During 2020, we switched the energy account at 6 Hallikeld Close from Scottish Power to Octopus Energy (100% renewable) and installed solar panels on 11 Hallikeld Close.  So, while there is still more to be done, we felt we were getting closer to the limit of our demonstrably bad environmental behaviour and should once again look at carbon offsetting.  However, rather than doing traditional carbon offsetting, we have begun a woodland project that will sequester a minimum of 12,200 tonnes of CO2, as well as having positive impacts on air quality, biodiversity, water quality, etc.

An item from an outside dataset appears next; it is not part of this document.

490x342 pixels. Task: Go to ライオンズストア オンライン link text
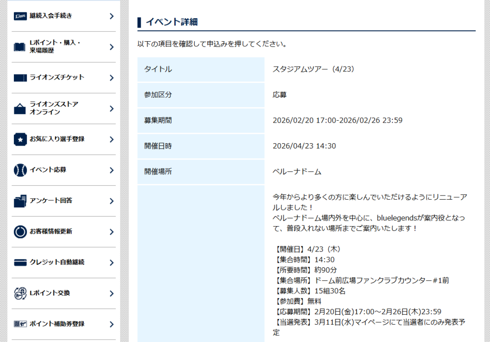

Embedded Carbon Costs - Lifecycle Analysis

We have calculated the embedded carbon costs in the packaging for all our lines plus the lifecycle carbon costs, including recycling, transport of raw materials, packaging and to customers.  The core packaging options are shown below:

 Per:Spice Jar
Spice Tin
Spice Refill
Extracts
Tea Tin
Tea Carton
Embedded carbon in packaging
 120g83g
220g
94g
159g
26g
Total carbon footprint, including transport, disposal
 151g116g
276g
126g
206g
 55g
Theoretical cost of carbon
 0.11p 0.09p 0.21p 0.09p 0.15p 0.04p

Footnote

Although we can only directly manage the carbon for what we directly control (i.e. our marginal impact), we are under no illusions that our carbon footprint is wider than this.  It becomes a matter of definition as to what is your actual footprint.  However, effectively the further upstream you are in a chain the more embedded carbon there is in your product or service and this fact cannot be ignored, and must be disclosed to end purchasers to allow them to assess the sustainability of a product or service.

For example, a small investment firm could have employees that cycle to work, use solar power and other green energy sources and have no direct carbon or environmental footprint, but if they invest in oil futures, oil and car manufacturers and mining groups, then should we not also consider their business itself?  Or you could be a wholesaler of packed goods, outsource all you picking, packing and dispatch and use green energy and carbon offset in the developing world, but if you ignore the embedded carbon or the environmental quality in your packed goods, are you not being disingenuous?

So beware the hype, look into the detail.

That's why we are doing our best to lay bare to anyone who reads this website the good and bad in what we do.  Then it is for you to make your judgments on our behaviour.  We are far from perfect, are not certified and audited to every standard, but we are trying to do what we do with the best outcomes for environmental and social justice as we can manage.